Review of pandas DataFrame

在这一节中我们重新回到了pandas package的学习,除了在之前提到过的一些命令以外(比如slice命令“.loc[]”),在下面这道题中还是用了新的values命令,注意这里values后面不加括号,此外注意log10的用法:

# Import numpy
import numpy as np

# Create array of DataFrame values: np_vals
np_vals = df.values

# Create new array of base 10 logarithm values: np_vals_log10
np_vals_log10 = np.log10(np_vals)

# Create array of new DataFrame by passing df to np.log10(): df_log10
df_log10 = np.log10(df)

# Print original and new data containers
[print(x, 'has type', type(eval(x))) for x in ['np_vals', 'np_vals_log10', 'df', 'df_log10']]

 

Importing & exporting data

在数据中我们常用到csv文件,但是基础的csv文件通常有如下问题:

DataCamp “Data Scientist with Python track” 第八章 pandas Foundations 学习笔记_第1张图片

可以在pd.read_csv()中添加argument:header=None来使得行列上拥有从index0开始的title,如图所示:

DataCamp “Data Scientist with Python track” 第八章 pandas Foundations 学习笔记_第2张图片

 同样我们还可以使用names keyword:“names=col_names”,这样我们之前单独定义的col_names就可以使用了。

# Read the raw file as-is: df1
df1 = pd.read_csv(file_messy)

# Print the output of df1.head()
print(df1.head())

# Read in the file with the correct parameters: df2
df2 = pd.read_csv(file_messy, delimiter=' ', header=3, comment='#')

# Print the output of df2.head()
print(df2.head())

# Save the cleaned up DataFrame to a CSV file without the index
df2.to_csv(file_clean, index=False)

# Save the cleaned up DataFrame to an excel file without the index
df2.to_excel('file_clean.xlsx', index=False)

 

Visual exploratory data analysis

这一节主要讲了几种将数据plot的方法,并且引到了绘制PDF和CDF的图的方法,并且提到了如何将生成的图像进行保存的方法。其中对于PDF和CDF部分,要注意几个argument的写法:

# This formats the plots such that they appear on separate rows
fig, axes = plt.subplots(nrows=2, ncols=1)

# Plot the PDF
df.fraction.plot(ax=axes[0], kind='hist', normed=True, bins=30, range=(0,.3))
plt.show()

# Plot the CDF
df.fraction.plot(ax=axes[1], kind='hist', normed=True, bins=30, cumulative=True, range=(0,.3))
plt.show()

DataCamp “Data Scientist with Python track” 第八章 pandas Foundations 学习笔记_第3张图片

接下来从.describe()引到了很多将数据分类分层的方法,“.quantile()”就是其中之一,按照我们定义的range进行分类:

DataCamp “Data Scientist with Python track” 第八章 pandas Foundations 学习笔记_第4张图片

DataCamp “Data Scientist with Python track” 第八章 pandas Foundations 学习笔记_第5张图片

下面是一道有关泰坦尼克的题目,要求我们将不同等级舱室的乘客的票价用box plot画出来,这里用到了filter的知识点,以及如何画subplots:

# Display the box plots on 3 separate rows and 1 column
fig, axes = plt.subplots(nrows=3, ncols=1)
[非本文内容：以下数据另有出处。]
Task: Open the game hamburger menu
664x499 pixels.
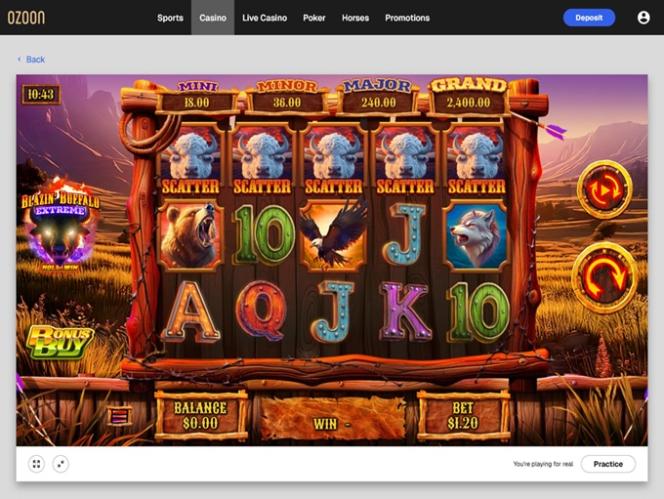Action: 120,416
# Generate a box plot of the fare prices for the First passenger class
titanic.loc[titanic['pclass'] == 1].plot(ax=axes[0], y='fare', kind='box')

# Generate a box plot of the fare prices for the Second passenger class
titanic.loc[titanic['pclass'] == 2].plot(ax=axes[1], y='fare', kind='box')

# Generate a box plot of the fare prices for the Third passenger class
titanic.loc[titanic['pclass'] == 3].plot(ax=axes[2], y='fare', kind='box')

# Display the plot
plt.show()

 

Reading and slicing times

For this exercise, we have read in the same data file using three different approaches,从而帮助我们通过对应的时间来寻找特定数据(df3):

  • df1 = pd.read_csv(filename)

  • df2 = pd.read_csv(filename, parse_dates=['Date'])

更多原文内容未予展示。